About this task: Every line below from the one containing "Where should I" through the one containing "You are a computer-use" is to be printed exactly, with the pictures omitted.

── Data records

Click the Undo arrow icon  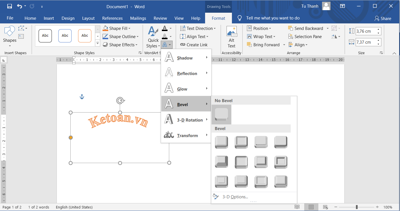tap(19, 6)
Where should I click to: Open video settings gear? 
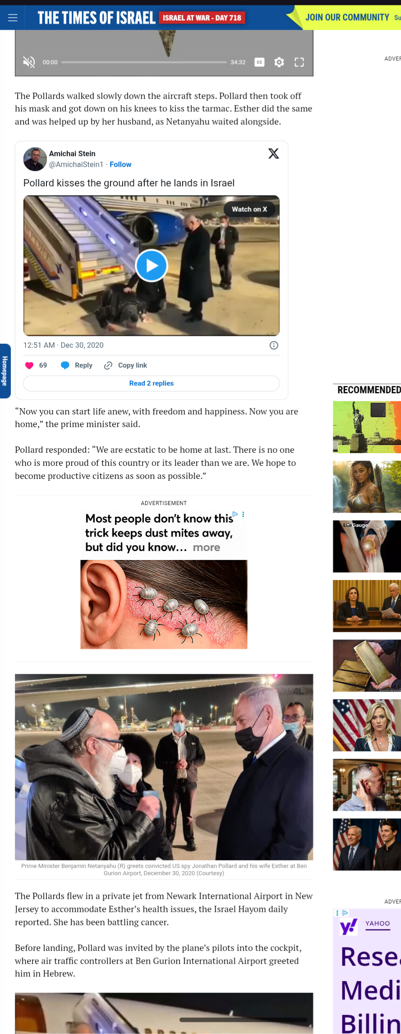pyautogui.click(x=279, y=62)
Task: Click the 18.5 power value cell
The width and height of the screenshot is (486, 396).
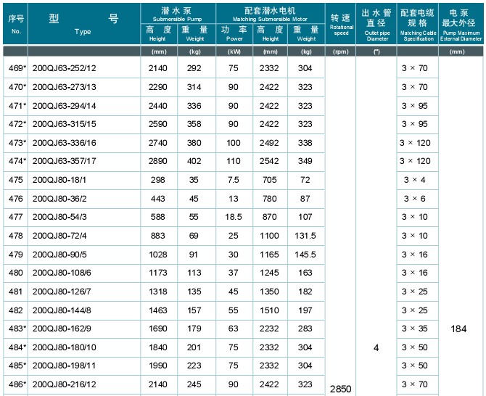Action: pyautogui.click(x=234, y=216)
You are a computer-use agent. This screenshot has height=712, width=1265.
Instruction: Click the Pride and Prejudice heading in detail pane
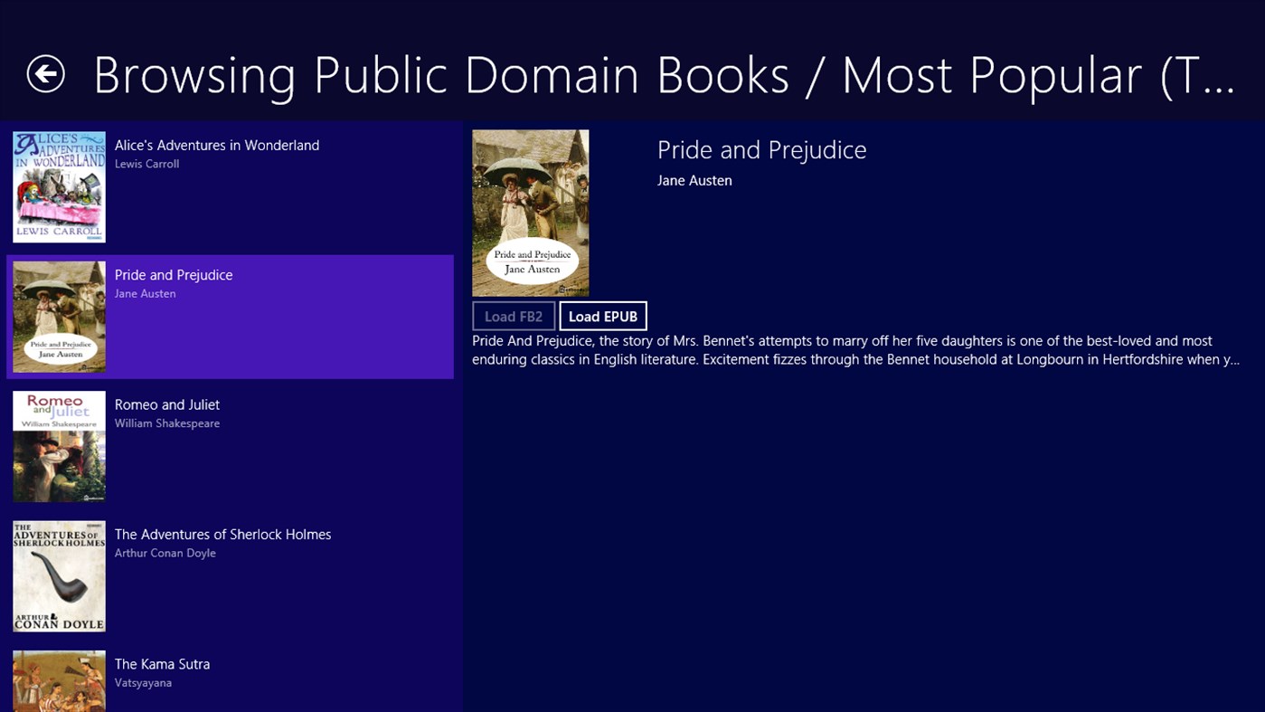coord(761,149)
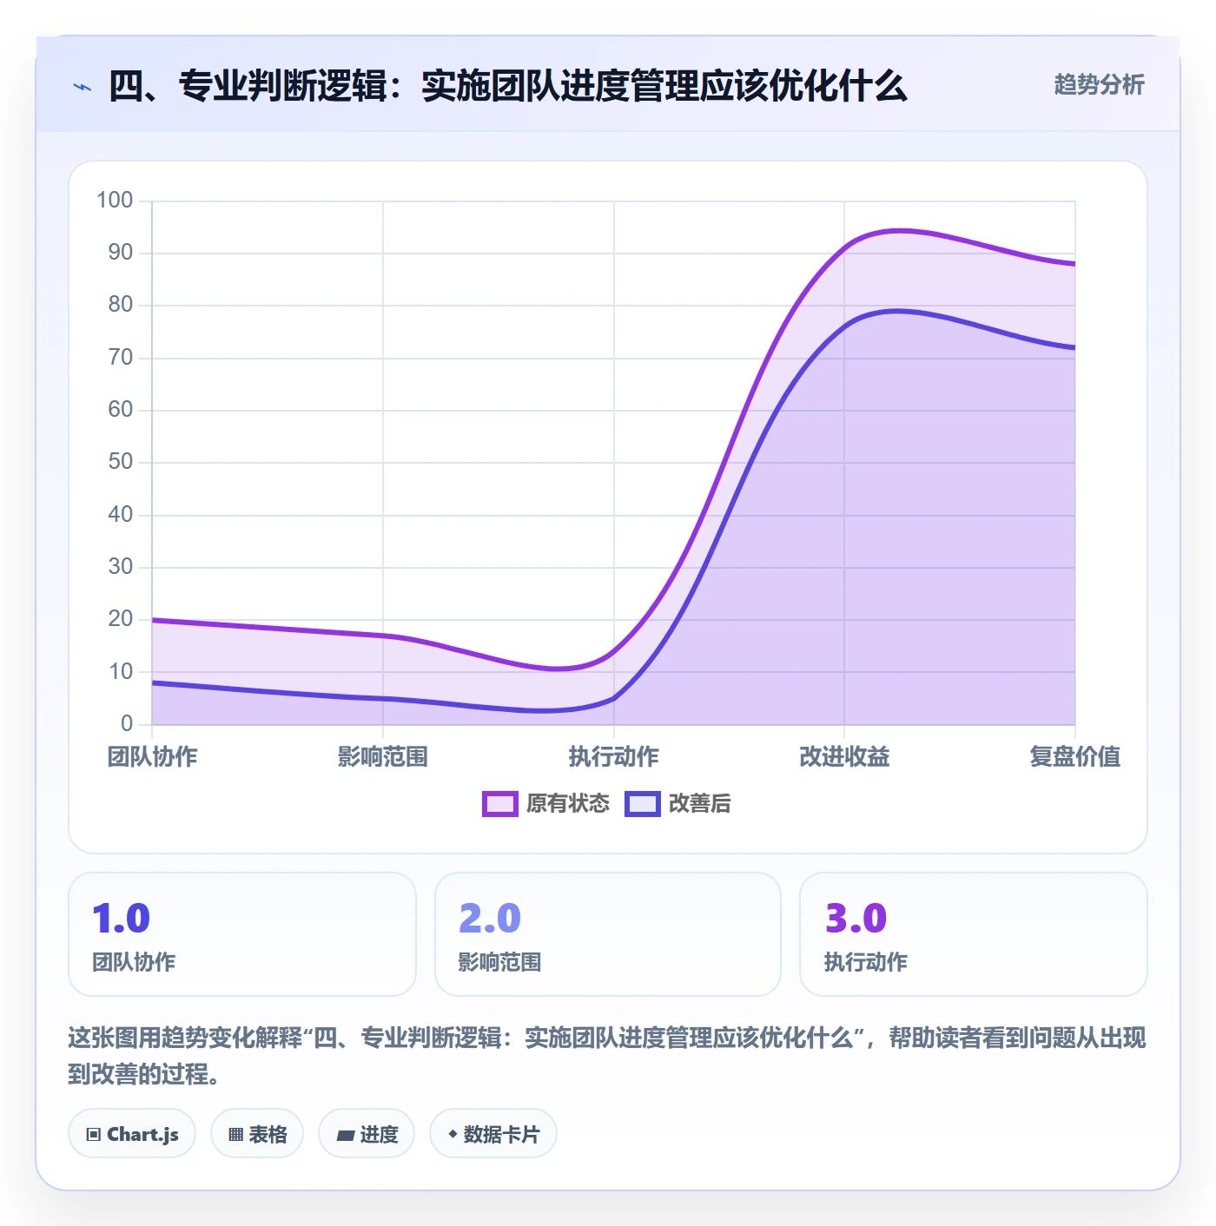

────

Response area:
Where should I click to: Open video settings gear? 
pyautogui.click(x=279, y=62)
Task: Click the 18.5 power value cell
The width and height of the screenshot is (486, 396).
Action: pyautogui.click(x=234, y=216)
You are a computer-use agent. This screenshot has height=712, width=1265.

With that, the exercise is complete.